Ecuador is in talks with Britain over the fate of WikiLeaks founder Julian Assange, who has been holed up at Ecuador's embassy in London since 2012 when he was granted political asylum, the country's president said in an interview published Sunday.
Wikileaks founder Julian Assange spoke to the media from the balcony of the Embassy of Ecuador in London on May 19, 2017. File photos: AFP
"The issue of Mr. Assange is being treated with the British government and I understand that we have already established contact with Mr. Assange's lawyers so we can find a way out," Ecuador President Lenin Moreno told top-selling Spanish daily newspaper El Pais.
"Mr. Assange has been in this situation for over five years and we have to find a way out for him. A way out that defends his rights, mainly his right to life, and which at the same time can give Ecuador the possibility to not have what, without a doubt, represents a problem for our country."

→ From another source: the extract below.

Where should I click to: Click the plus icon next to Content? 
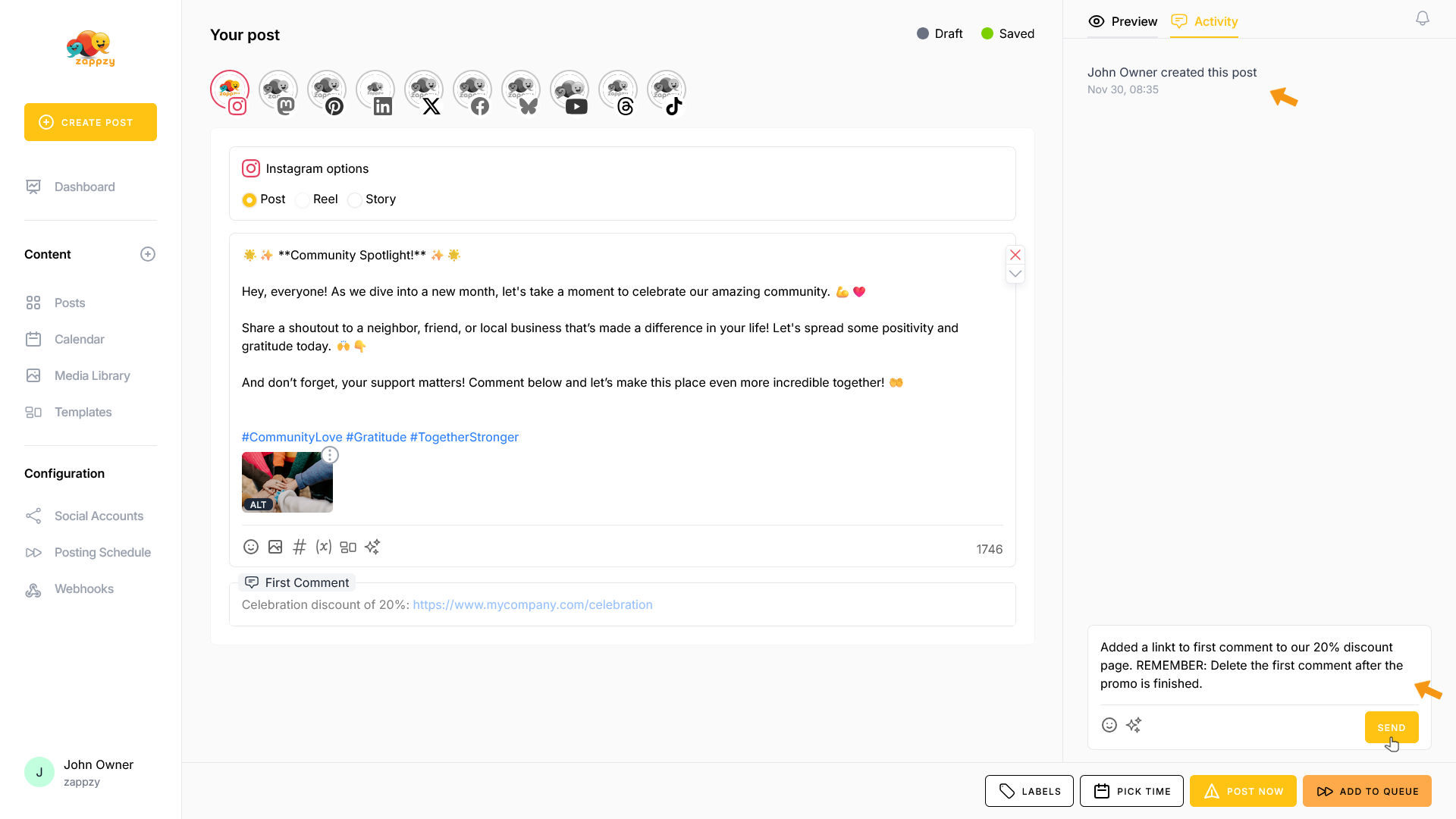tap(148, 255)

Assange, 47, sought refuge in Ecuador's London embassy in 2012 to avoid extradition to Sweden to face sexual assault allegations, which he denies.
A cat named 'James' wearing a collar and tie looks out of the window of the Ecuadorian Embassy where WikiLeaks founder Julian Assange has been holed up for over five years on February 6, 2018.
The Australian computer programmer claims the accusations were politically motivated and could lead to his extradition to the United States to face imprisonment over WikiLeaks's publication of secret US military documents and diplomatic cables in 2010.
Swedish authorities dropped their investigations last year, but British authorities still want to arrest him for breaching bail conditions.
In March, Ecuador cut off Assange's ability to communicate with the outside world after he broke a 2017 promise to not interfere in other countries' affairs while in the mission.
Assange particularly drew the ire of Ecuador by angering the Spanish government with his support for separatist leaders in Spain's Catalonia region who sought to secede last year.
Moreno, who visited Spain and Britain last week, said the "ideal" solution would involve Assange accepting a "penalty" for having breached British bail conditions and then be "extradited to a country where he does not face any danger."